花組『ハロー!ダンシング』を考える。

 星組はあかしという「スター」を真ん中に据えた、「ふつーのタカラヅカ」だった。
 雪組はせしるを真ん中にしたかったけれど無理だと判断、座長で職人のゆめみちゃんが消去法でとりあえず、せしるができないことを代わりにやる。
 宙組は座長のすずはるきオンステージ。
 月組は固定スターなし、場面ごとに別の人がセンターで「正しいワークショップ、お勉強の場」。

 組ごとに意味合いがちがい、そのたびにわたしはいろいろいろいろ考えすぎて(笑)混乱してきた。

 それでも。
 『ハロー!ダンシング』はとりあえず「ワークショップ」で、通常のバウ公演や新人公演で主演するよーな人は出演しない、というコンセプトだけは守られていたと思う。
 どの組にも「路線ポジション」の男の子がいるが、彼らもまだこれからの存在で、今現在新公を含め主演はしていない。
 将来は主演するかもしれないけれど、現在まだ経験がないわけだから、彼らには二枚目らしいオイシイ場面はさせるけれど、「公演」を支えるのは彼らとは別の上級生だ。「職人ポジション」の生徒(男役・娘役両方あり)ががっちりとその実力で公演自体を締める。

 このラインだけは、たしかだった。

 星組は路線ポジを「スター・ポジション」に変換、あかしがスター&職人、両方のポジションを圧倒的な熱量で演じきった。
 雪組では路線ポジがせしる、職人ポジがゆめみちゃん。せしるの力不足を、ゆめみちゃんが補うカタチ。
 宙組では路線ポジが大ちゃん、職人ポジがすずはるき。大ちゃんは花として添えられる程度、すずがスターとして大活躍。
 月組では路線ポジが流輝くん、職人ポジがちわわちゃん。ただ月組は場面ごとにセンターが変わるので、路線だから職人だからとそれほど突出した役割はナシ。
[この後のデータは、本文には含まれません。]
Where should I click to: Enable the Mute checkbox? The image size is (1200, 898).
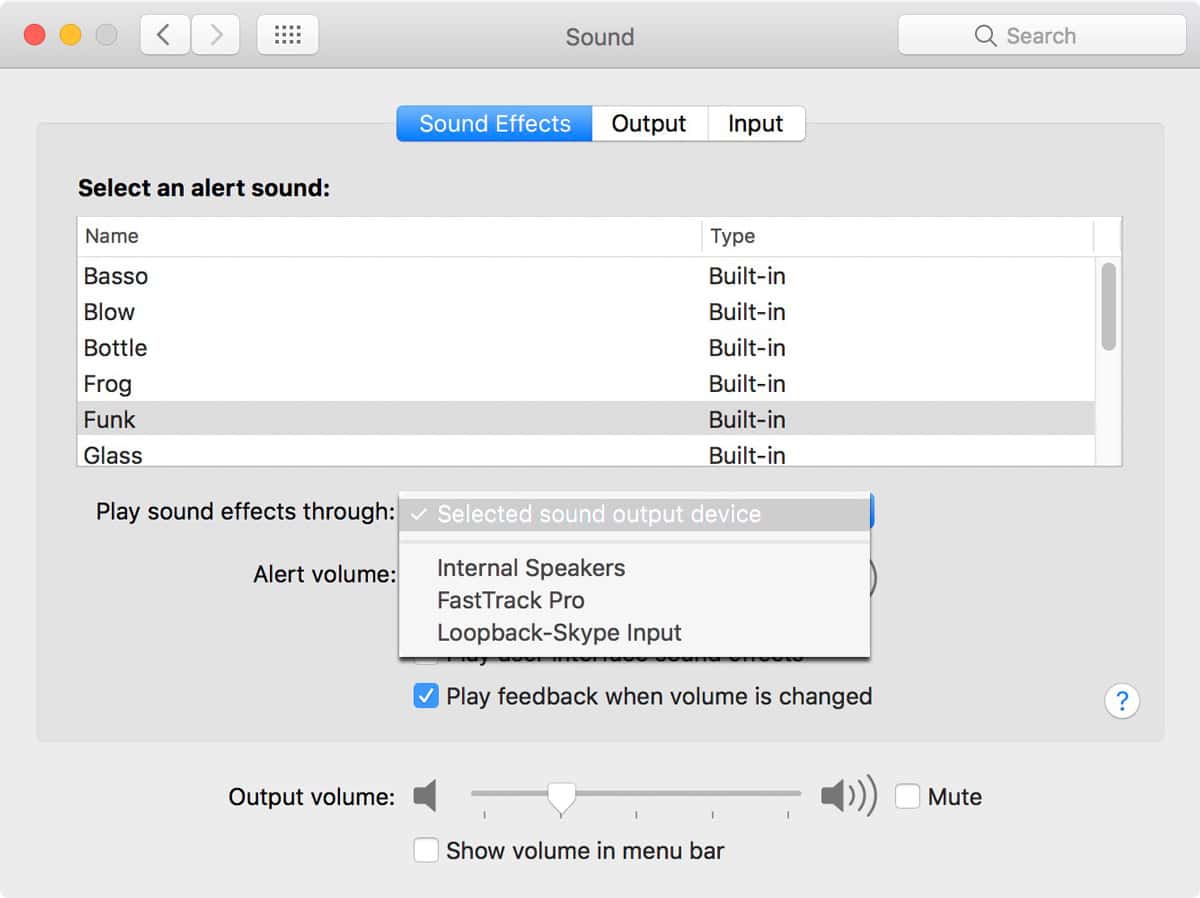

 組によって配分は変わったけれど、路線ポジ、職人ポジはあった。それを基本ラインとして、同じ演目をやってきた。

 それが、花組は。

 まったく、ちがった。

 まず、路線ポジが。
 本公演2番手、新公主演、バウ主演と、トップスター街道をひた走っている生徒だった。
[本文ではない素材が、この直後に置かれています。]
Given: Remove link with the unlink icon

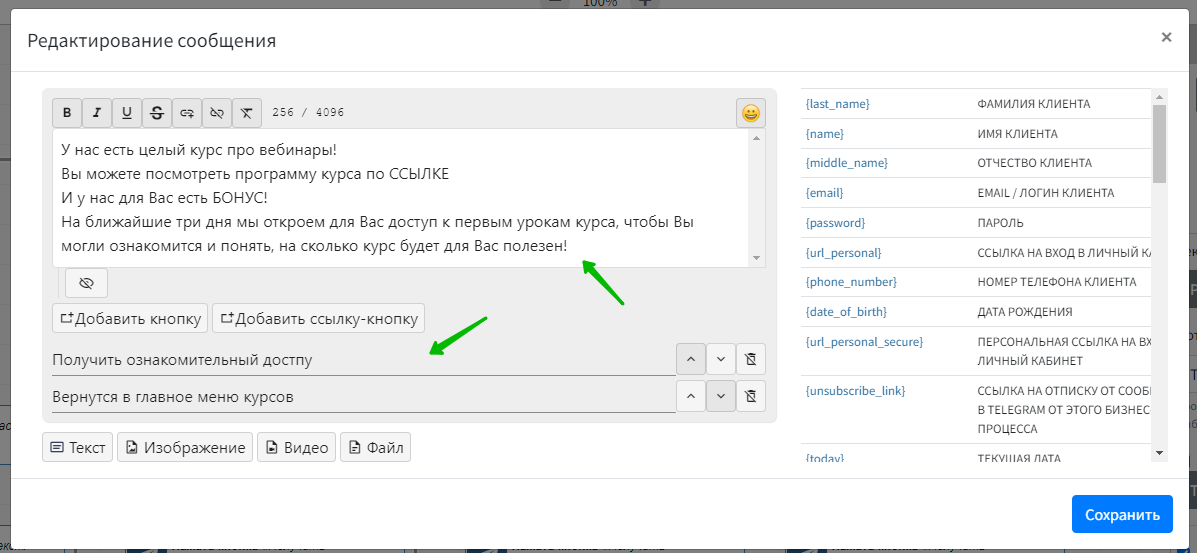Looking at the screenshot, I should 217,113.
 ……ワークショップなのに。主演未経験者のみの舞台だったはずなのに。

 いやあ、見事にこれまでのコンセプトが崩れましたよー。
 劇団、ナニやってんだかねえ。

 花組『ハロー!ダンシング』は、とてもいびつだった。
 全組観てきて、ラストにこんなことになるのかとおどろいた。
 今までの4組の公演全部を、最後に否定しなくてもいいだろうに。

 最後の花組で主演経験スターに主役をやらせるってことはさ、それまで未経験者にやらせてきたことが「よくなかった」ってことにも取れるじゃん。
「やっぱスター以外に主演をさせる意味はないな」
 って判断したのかと思えるじゃん。
 三部会開催を謳いながら、平民議員を閉め出した『ベルサイユのばら』の有名場面みたいねー。

 はい、花組は路線ポジが、野々すみ花でした。

 ワークショップとしての『ハロー!ダンシング』の位置づけが、大きく揺らぎました。
 もちろん、すみ花ちゃんはまだまだこれから経験を積んでいくべき若手なので、そういう意味ではワークショップ出演は正しいのだけど、「主演経験スター」であるという意味では、彼女が今さらワークショップごときで主演をする必要はなかった。

 いやあ、このゆがみによる、構成と公演自体に対する影響が大きくてねえ。

 他4組と比べ、花組の構成があまりにいびつなので、いろいろいろいろ考えちゃったのよー。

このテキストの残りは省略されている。